Print out copies of act 3, scene 4, from the online text of Macbeth developed by Dr. Michael Best (see "Preparing to teach the lesson," above). Students will need their own copies of the text to write on in the activities that follow. Before you read the scene aloud as a class, ask students to pay particular attention to the entrances and exits of the ghost. Can they tell, from his words, when and where Macbeth first sees the ghost? Ask students to write their comments and reactions in the margins of their copy as you read through the scene, and to make notes by passages in which Shakespeare uses imagery, metaphor, and simile to reveal aspects of Macbeth's psychology (for definitions and brief discussions of metaphor, simile, and other rhetorical figures and literary terms, see the EDSITEment-reviewed Victorian Web: the Tropes). Look, for example, at such animal images as "rugged Russian bear," "arm'd rhinoceros," and "Hyrcan tiger." What does it tell us about Macbeth's state of mind that his speech is filled with images of beasts? What feelings and impressions do these and other images convey?


Once you have read through the scene as a class, ask students whether there were any passages or events they did not understand. Discuss the central elements of the scene, establishing the meanings of any difficult words or passages. Ask students questions about whether or not they think that Macbeth actually sees a ghost, or whether the ghost is just a metaphor for something that is inside him--like the "dagger of the mind" referred to in the quote at the top of this lesson plan (2.1.36-39). Discuss Macbeth's response to the ghost, or to the phantom produced by his own mind. How do students imagine him looking and behaving?
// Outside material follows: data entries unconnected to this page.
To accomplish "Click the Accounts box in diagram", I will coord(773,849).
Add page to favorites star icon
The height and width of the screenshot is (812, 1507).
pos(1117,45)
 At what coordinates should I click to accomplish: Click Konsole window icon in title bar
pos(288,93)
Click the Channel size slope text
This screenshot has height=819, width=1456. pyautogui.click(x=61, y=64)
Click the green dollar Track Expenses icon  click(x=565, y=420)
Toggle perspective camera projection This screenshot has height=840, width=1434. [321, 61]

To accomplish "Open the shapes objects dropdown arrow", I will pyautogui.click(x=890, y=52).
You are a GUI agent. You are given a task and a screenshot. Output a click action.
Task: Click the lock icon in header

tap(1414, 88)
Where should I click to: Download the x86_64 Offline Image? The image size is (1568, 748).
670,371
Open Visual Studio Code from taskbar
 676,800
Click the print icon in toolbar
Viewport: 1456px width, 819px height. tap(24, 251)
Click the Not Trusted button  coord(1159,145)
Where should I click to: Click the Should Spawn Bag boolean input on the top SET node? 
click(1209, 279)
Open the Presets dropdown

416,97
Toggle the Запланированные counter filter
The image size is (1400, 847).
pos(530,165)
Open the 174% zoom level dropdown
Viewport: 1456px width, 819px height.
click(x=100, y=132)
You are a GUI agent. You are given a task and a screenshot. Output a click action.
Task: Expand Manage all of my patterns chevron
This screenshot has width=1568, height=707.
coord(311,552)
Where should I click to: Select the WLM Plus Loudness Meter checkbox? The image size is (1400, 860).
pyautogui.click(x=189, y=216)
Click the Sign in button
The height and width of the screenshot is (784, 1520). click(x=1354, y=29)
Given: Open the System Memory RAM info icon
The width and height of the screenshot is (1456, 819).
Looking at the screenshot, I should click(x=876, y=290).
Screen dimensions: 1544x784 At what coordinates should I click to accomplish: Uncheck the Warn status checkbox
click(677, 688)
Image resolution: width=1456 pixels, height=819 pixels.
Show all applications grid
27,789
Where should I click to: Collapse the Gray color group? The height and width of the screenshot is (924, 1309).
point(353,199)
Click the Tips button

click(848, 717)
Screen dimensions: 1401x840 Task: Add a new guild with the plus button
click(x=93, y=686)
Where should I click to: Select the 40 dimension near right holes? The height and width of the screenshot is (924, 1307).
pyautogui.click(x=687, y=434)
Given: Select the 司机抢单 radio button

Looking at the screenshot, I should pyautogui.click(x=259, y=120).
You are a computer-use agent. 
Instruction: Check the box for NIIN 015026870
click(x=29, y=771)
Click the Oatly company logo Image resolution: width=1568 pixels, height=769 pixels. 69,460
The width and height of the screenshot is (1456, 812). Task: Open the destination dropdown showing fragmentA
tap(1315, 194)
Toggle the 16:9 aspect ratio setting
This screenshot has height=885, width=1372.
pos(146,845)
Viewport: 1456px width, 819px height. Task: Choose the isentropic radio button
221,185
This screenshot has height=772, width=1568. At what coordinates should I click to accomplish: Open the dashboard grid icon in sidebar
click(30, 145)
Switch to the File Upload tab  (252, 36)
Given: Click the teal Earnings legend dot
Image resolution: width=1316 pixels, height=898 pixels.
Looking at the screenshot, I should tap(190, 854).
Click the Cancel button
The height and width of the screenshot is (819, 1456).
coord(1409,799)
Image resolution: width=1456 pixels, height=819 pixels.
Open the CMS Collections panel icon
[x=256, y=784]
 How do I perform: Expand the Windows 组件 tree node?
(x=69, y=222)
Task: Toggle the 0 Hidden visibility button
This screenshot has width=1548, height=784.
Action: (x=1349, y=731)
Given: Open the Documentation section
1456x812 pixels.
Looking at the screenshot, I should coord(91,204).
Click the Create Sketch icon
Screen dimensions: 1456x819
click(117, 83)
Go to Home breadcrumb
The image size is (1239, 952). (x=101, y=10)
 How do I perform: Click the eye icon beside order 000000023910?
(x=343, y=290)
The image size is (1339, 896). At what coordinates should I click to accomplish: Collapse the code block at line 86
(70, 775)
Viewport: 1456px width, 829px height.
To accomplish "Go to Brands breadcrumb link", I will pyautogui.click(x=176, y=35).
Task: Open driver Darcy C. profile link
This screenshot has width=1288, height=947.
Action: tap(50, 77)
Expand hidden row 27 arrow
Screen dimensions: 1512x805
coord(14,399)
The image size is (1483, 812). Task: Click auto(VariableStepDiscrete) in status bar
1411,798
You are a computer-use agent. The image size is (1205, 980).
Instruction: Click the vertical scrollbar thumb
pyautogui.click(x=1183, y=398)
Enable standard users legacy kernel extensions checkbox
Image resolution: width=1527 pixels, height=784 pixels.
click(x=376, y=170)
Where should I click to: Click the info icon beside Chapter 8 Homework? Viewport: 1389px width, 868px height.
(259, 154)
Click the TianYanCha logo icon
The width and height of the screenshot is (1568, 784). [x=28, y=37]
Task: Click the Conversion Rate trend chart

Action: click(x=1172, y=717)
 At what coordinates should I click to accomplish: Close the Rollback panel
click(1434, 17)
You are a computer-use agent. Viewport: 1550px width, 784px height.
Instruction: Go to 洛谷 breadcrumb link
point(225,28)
What are his expressions, his body language, at various points in the scene? What difference does it make that Macbeth, as Shakespeare tells us the very beginning of the play, is no coward? (You might want to share with them a passage from the first act in which a wounded soldier describes how "brave Macbeth" has ruthlessly dealt with the Scottish traitor, Macdonawald (1.2.16-23). The point here is that what the "banquet scene" depicts is the spectacle of an otherwise brave man confronting a terrifying vision, as is implicit in Macbeth's declaration to the ghost that "what man dare, I dare" (99). Ask students what difference to performance this understanding of Macbeth's nature might make (as a hint, you might ask them to consider the impression conveyed by the illustration of Macbeth that accompanies this lesson plan, above left).